We installed each product on one of the prepared drives, then evaluated it in terms of management capabilities, monitoring and configuration options. We then built two Web services with the same functionality, one using DOC/Literal and one RPC/Encoded, and deployed them to the platform using the vendor's development environment. On each platform, we built two Web services, each based on a simple case within the WS-I's interoperability tests. We called both services echoInt. Both services took a single integer argument and returned that argument, plus one. The only difference between the two services was the encoding model. We also implemented a service that connected to our NWC Inc. customer database. This "getName" service took the user name of a customer and returned the first and last name of that customer. Each product was tested on the same version of Sun Microsystems' Java Virtual Machine, version 1.3.1.

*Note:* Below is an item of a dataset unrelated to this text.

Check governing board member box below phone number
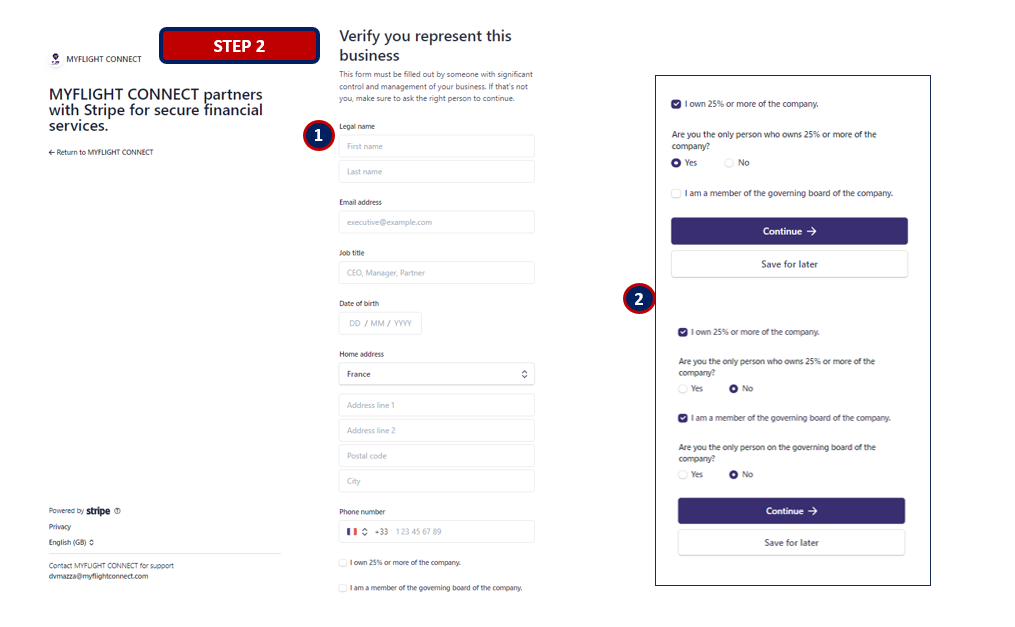1015x627 pixels. (x=343, y=588)
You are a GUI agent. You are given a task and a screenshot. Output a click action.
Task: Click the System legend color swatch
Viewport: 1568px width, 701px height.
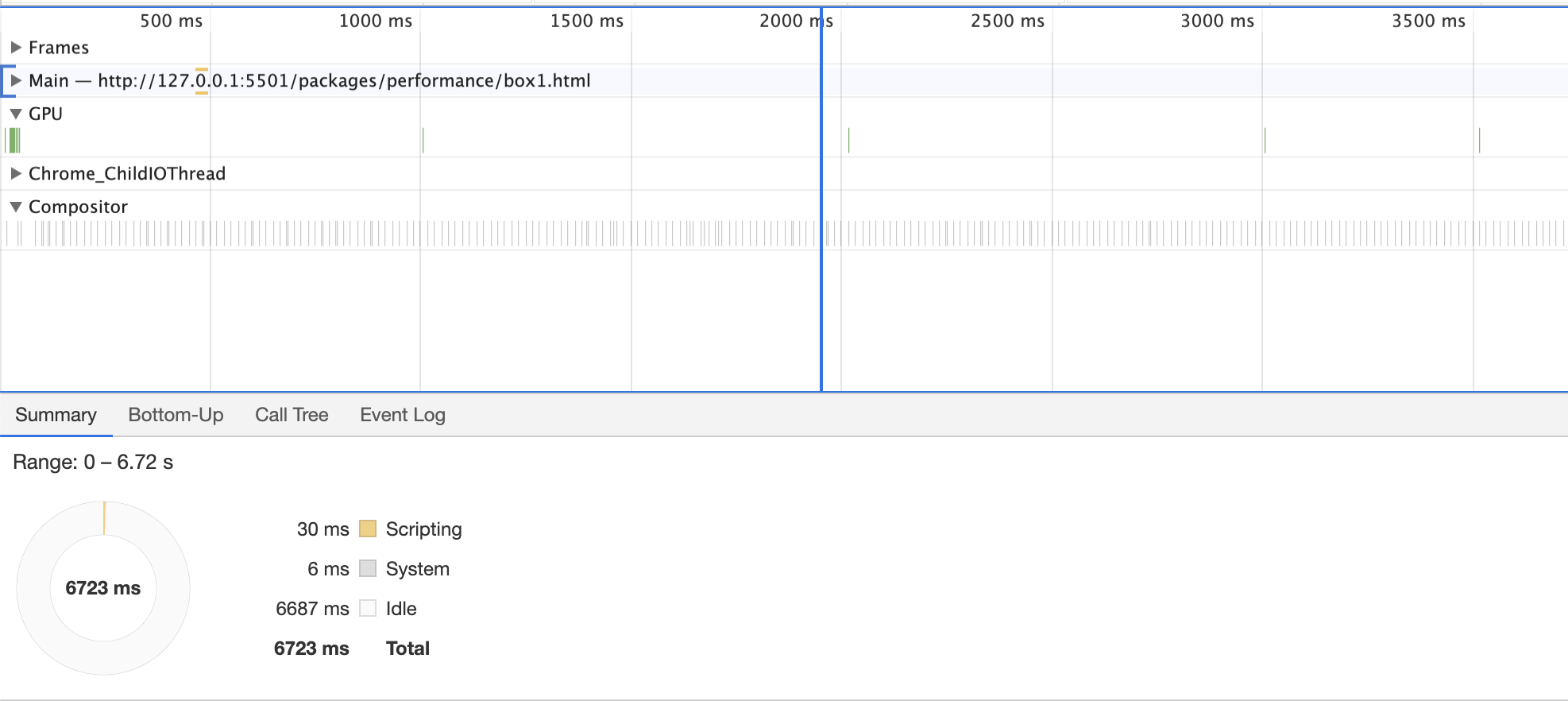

Performance testing was accomplished by harnessing five Dell Optiplex machines, all running Red Hat Linux 8.0, and sending SOAP requests via ApacheBench to the product under test. Each test was configured to run for one minute or 50,000 requests (reaching either threshold completed the test) with a concurrency level of 10 on each machine, and was run three times against each Web service. Additional tests were run from a single client machine with concurrency levels of 10, 20 and 30, under the same time- and request-limit constraints.

Each client machine was time-synchronized to a public NTP (Network Time Protocol) server, and a script scheduled via at kicked off the tests to coordinate the five load-generating clients.

We tested interoperability by building MindElectric GLUE (Java) and Microsoft .Net (C#) clients from the WSDL (Web Services Definition Language) served up by each product and then running the respective clients against the service. ApacheBench, though used for our performance tests, was also indicative of the interoperability of each product, as the service was required to interact with the tool in order to perform our tests. We encountered some problems, specifically when trying to access the Web services from a .Net client. Minor tweaks to the WSDL provided the solution, but proved that concerns over interoperability are not completely unfounded.